Microbial Anchoring Systems for Cell-Surface Display of Lipolytic Enzymes

Ana Bielen, Renata Teparić, Dušica Vujaklija2* and Vladimir Mrša1*

Faculty of Food Technology and Biotechnology, University of Zagreb, Pierottijeva 6,
HR-10000 Zagreb, Croatia
2Division of Molecular Biology, Institute Ruđer Bošković, Bijenička 54, HR-10000 Zagreb, Croatia

Article history
Received January 17, 2014
Accepted March 3, 2014

Key words:

surface display, genetic immobilization, lipolytic enzymes, bacterial envelope, yeast cell wall

Studies of microbial cell envelopes and particularly cell surface proteins and mechanisms
of their localization brought about new biotechnological applications of the gained knowledge in surface display of homologous and heterologous proteins. By fusing surface proteins or their anchoring domains with different proteins of interest, their so-called genetic immobilization is achieved.
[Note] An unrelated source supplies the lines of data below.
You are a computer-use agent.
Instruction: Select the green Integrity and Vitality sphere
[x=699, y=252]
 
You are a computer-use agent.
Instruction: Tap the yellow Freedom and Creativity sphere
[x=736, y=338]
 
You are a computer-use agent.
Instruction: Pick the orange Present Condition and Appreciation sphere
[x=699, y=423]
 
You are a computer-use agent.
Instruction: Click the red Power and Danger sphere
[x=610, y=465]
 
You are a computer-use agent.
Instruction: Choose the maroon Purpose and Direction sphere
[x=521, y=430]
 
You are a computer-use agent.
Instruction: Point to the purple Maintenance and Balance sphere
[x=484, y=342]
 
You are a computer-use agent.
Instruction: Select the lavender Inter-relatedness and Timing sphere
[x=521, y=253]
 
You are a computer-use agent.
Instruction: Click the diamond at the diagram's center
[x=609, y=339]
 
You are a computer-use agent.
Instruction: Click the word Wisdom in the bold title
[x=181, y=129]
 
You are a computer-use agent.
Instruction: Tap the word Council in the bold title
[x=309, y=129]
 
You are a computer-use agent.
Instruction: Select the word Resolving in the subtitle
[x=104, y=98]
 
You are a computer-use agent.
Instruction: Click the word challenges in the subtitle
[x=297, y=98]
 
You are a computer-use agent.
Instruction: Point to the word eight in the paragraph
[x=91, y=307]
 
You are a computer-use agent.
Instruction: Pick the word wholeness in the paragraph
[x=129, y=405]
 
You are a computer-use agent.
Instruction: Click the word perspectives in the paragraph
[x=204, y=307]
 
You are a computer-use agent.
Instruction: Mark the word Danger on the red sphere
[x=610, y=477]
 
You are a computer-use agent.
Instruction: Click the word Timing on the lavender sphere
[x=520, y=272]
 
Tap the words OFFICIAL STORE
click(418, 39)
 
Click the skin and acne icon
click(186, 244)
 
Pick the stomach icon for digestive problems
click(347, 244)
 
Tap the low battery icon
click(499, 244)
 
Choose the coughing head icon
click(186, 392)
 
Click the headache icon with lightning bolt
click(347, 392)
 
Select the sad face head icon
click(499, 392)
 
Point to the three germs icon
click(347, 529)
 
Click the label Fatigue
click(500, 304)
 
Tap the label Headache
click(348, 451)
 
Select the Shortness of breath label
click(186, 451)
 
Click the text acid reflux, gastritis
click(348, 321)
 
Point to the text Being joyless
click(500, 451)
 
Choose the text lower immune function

Hybrid proteins are engineered in a way that they are expressed in the host cells, secreted to the cell surface and incorporated into the wall/ envelope moiety. In this way, laborious and often detrimental procedure of chemical immobilization of the protein is avoided by letting the cells do the whole procedure. Both bacterial and yeast cells have been used for this purpose and a number of potential biotechnological applications of surface-displayed proteins have been reported. Among the most frequently used passenger proteins are lipolytic enzymes, due to their great technological significance and numerous important applications. In this review, our current knowledge on mechanisms and molecular systems for surface display of lipolytic enzymes on bacterial and yeast cell surfaces is summarized.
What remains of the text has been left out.